◆ REQUIREMENT
Begin at the line containing "The height and width of the screenshot is (161, 169)." in the data below and go on through the line containing "This screenshot has width=941, height=371.", repeating each line exactly; include both ends and no other line.

Start of RECORD EXCERPTS

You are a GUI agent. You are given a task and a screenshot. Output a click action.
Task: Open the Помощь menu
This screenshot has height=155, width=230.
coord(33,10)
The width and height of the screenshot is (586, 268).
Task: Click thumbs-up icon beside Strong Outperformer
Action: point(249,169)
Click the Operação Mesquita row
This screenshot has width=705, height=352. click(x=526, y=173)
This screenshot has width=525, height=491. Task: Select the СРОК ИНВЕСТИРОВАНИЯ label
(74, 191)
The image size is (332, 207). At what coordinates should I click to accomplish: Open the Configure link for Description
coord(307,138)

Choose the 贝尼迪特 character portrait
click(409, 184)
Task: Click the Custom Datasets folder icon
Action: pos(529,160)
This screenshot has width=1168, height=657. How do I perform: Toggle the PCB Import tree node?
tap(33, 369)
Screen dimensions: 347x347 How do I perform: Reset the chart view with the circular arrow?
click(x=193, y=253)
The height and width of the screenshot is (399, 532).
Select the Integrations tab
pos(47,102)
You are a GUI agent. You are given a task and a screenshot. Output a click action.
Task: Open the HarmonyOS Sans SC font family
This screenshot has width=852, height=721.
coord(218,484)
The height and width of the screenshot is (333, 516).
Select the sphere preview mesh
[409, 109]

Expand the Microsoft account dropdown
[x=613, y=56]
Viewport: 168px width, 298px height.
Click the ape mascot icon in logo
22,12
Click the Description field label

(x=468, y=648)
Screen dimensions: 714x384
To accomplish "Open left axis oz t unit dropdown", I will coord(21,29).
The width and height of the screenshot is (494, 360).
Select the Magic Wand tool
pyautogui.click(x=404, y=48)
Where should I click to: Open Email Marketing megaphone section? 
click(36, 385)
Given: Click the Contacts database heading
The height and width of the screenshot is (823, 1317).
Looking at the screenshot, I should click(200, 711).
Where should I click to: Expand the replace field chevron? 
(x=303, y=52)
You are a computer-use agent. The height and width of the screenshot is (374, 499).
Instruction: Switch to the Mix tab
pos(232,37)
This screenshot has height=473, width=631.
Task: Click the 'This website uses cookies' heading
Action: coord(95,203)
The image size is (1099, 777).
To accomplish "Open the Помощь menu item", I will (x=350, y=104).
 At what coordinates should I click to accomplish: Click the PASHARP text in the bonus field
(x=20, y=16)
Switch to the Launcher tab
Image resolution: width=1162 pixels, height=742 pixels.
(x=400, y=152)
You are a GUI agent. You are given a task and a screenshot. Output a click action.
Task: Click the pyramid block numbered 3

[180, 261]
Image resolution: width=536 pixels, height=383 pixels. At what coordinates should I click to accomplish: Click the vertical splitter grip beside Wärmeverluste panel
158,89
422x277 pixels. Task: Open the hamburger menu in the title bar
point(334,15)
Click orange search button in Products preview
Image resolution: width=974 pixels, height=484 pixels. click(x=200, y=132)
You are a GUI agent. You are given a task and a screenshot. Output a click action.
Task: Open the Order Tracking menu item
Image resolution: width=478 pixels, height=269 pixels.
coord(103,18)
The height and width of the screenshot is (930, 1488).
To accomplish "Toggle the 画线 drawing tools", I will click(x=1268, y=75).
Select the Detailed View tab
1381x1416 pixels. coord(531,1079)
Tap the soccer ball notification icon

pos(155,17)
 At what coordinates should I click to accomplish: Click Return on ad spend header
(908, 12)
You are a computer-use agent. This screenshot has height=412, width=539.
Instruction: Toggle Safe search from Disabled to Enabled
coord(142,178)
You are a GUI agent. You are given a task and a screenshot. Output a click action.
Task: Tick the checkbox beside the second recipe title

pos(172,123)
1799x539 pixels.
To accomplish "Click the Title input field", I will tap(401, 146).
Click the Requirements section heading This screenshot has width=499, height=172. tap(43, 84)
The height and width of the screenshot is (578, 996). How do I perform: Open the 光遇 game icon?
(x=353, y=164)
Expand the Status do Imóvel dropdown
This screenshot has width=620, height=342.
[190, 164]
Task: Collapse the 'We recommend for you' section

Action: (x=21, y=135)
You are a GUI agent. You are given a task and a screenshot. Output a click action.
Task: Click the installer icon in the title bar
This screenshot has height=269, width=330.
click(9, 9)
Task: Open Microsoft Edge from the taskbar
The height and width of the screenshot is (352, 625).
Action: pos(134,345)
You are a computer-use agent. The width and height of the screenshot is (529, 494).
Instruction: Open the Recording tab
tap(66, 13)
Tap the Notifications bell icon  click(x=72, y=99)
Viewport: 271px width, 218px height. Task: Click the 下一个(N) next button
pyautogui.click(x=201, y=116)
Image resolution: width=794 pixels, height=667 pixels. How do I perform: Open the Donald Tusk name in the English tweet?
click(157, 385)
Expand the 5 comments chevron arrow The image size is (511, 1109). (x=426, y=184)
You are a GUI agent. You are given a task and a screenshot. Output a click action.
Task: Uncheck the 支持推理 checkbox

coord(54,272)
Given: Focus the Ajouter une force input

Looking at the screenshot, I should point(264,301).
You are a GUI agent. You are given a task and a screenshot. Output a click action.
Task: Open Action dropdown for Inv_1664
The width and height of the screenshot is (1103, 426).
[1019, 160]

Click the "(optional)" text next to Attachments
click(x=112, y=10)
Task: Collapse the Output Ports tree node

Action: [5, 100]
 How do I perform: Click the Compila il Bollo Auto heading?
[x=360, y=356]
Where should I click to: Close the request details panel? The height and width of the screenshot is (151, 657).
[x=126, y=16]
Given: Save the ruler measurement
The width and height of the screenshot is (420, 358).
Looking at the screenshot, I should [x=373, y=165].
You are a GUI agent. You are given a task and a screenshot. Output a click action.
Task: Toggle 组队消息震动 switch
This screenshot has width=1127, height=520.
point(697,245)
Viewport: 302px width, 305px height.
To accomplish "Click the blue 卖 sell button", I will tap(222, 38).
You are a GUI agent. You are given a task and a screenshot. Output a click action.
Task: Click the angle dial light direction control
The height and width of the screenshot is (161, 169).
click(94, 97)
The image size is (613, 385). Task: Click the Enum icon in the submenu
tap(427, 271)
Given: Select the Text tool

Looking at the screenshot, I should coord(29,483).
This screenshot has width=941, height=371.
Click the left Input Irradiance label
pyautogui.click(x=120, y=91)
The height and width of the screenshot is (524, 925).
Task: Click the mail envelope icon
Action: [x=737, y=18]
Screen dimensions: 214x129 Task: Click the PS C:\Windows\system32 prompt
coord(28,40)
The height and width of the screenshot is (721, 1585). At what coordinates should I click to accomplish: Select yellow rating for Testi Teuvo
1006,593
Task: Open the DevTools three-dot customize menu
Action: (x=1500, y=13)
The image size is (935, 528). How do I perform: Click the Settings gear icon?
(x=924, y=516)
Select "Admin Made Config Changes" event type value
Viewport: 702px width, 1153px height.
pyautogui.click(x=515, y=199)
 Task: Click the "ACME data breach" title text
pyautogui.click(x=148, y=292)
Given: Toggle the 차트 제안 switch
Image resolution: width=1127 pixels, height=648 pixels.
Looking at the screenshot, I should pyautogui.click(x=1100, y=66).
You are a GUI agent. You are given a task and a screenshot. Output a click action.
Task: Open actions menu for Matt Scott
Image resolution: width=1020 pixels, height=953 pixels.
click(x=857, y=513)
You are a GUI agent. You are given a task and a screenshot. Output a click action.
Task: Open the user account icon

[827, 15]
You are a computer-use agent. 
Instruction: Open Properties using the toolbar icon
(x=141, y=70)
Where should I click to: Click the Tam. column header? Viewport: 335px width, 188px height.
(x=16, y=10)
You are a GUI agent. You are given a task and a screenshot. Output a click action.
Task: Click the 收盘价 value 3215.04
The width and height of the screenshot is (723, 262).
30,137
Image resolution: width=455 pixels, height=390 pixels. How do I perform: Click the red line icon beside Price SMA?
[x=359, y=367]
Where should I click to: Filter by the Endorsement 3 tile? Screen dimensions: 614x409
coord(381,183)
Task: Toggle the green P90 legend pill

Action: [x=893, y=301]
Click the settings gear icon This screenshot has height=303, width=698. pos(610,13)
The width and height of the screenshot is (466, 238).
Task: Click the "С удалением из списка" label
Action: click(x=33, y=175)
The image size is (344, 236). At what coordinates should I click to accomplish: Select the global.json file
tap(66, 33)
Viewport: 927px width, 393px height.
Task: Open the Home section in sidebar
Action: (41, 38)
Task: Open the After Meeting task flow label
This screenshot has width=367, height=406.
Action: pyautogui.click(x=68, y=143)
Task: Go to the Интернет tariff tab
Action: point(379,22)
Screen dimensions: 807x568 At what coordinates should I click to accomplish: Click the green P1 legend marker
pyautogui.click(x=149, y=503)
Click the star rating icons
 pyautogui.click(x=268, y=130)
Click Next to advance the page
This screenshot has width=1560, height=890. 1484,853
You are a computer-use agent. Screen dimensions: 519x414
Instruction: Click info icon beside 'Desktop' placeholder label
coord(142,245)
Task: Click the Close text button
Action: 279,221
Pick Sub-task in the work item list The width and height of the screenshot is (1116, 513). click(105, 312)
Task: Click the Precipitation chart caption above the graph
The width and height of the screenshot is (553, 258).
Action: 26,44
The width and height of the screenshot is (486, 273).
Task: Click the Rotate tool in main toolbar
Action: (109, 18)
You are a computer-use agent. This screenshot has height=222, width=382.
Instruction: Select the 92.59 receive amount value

End of RECORD EXCERPTS

◆ PROBLEM SOLUTION
The height and width of the screenshot is (161, 169).
click(94, 97)
The image size is (613, 385). Task: Click the Enum icon in the submenu
tap(427, 271)
Given: Select the Text tool

Looking at the screenshot, I should coord(29,483).
This screenshot has width=941, height=371.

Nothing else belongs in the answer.